HarperCollins, 2024, Bruno Forzan traduttore, 542 pp., euro 18,90 Narrativa Straniera | Romanzo

23/05/2024 di Eliana Barlocco
Butter, di Asako Yuzuki nella bella traduzione di Bruno Forzan, edizioni HarperCollins, uscito in contemporanea per il mercato italiano e anglofono, è la storia di tre donne: Rika, Manako e Reika. Tre diverse personalità (una donna in carriera, una serial killer, una casalinga) tutte unite dalla passione per la cucina e per il burro. Un elemento che ricorrerrà per tutto il romanzo (dal titolo, alla favola, spesso citata, Little Black Samba) e che, da un punto di vista metaforico, rappresenta perfettamente l’elaborazione della materia (e della persona) e la capacità di questa di variare a seconda dell’utilizzo: da un freddo panetto fino allo scioglimento in un liquido color oro profumatissimo.

Rika, unica giornalista donna in una rivista sportiva maschile, decide di intervistare Manako Kajiii, accusata di aver ucciso alcuni uomini di affari con cui intratteneva relazioni dopo aver cucinato per loro. Per incontrare Manako, decide di mettere in atto il suggerimento dell’amica Reiko: ossia chiedere alla serial killer la ricetta del suo famoso stufato di manzo. I colloqui tra le due donne sono basati su uno scambio reciproco di lezioni di cucina e racconti di vita fuori dal carcere. Questo flusso di informazioni consentono a Rika di riscoprire il piacere di cucinare, permettendole di conoscere aspetti di sè che aveva celato da troppo tempo.

Esplorare l’arte della cucina favorisce un percorso di crescita personale, l’acquisizione di consapevolezza, che viene soffocata dai rigidi canoni imposti dalla società giapponese. Tutte tre le donne evolvono, imparando a capire cosa realmente vogliono e cosa possono ottenere da se stesse e dagli altri, sciogliendo quelle rigide pareti che la società crea per loro.

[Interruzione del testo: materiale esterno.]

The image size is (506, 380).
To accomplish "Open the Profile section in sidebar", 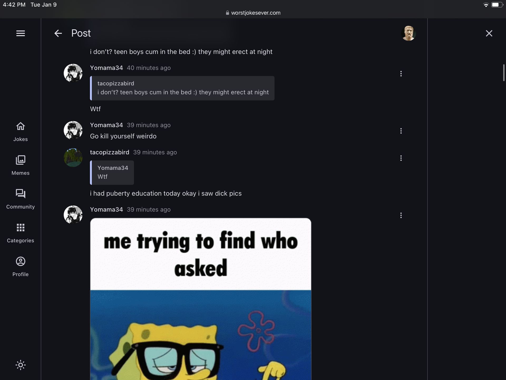I will (21, 267).
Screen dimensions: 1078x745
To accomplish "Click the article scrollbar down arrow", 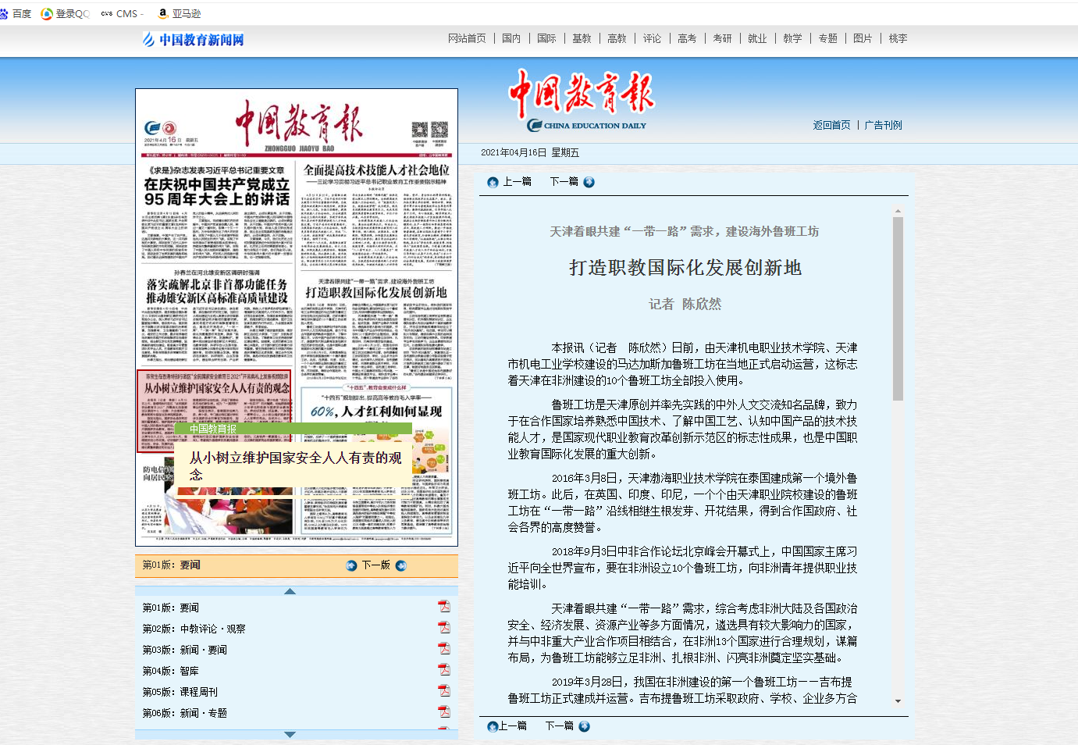I will (898, 701).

Basato sul caso di cronaca “The Konkatsu Killer”, il romanzo di Asako Yuzuki è anche una critica verso la società giapponese, dove ogni atteggiamento deve seguire uno schema, e dove correre fuori dai binari porta inevitabilmente al deragliamento. Una volta fuori, però, bisogna capire come rientrare, se accettare di non cambiare rotta, oppure trovare nuovi percorsi: “Era quella la ‘parete divisoria’ di cui parlava Manako. Quella torta, sollevatasi dallo stampo in tutta la sua imponenza, sembrava proteggerla come uno scudo. Ma creare delle barriere non significava mettersi sulla difensiva e rifiutare gli altri...Una parete non doveva essere per forza fatta di rigidi mattoni o di freddo cemento. Andava benissimo anche una torta morbida e calda.”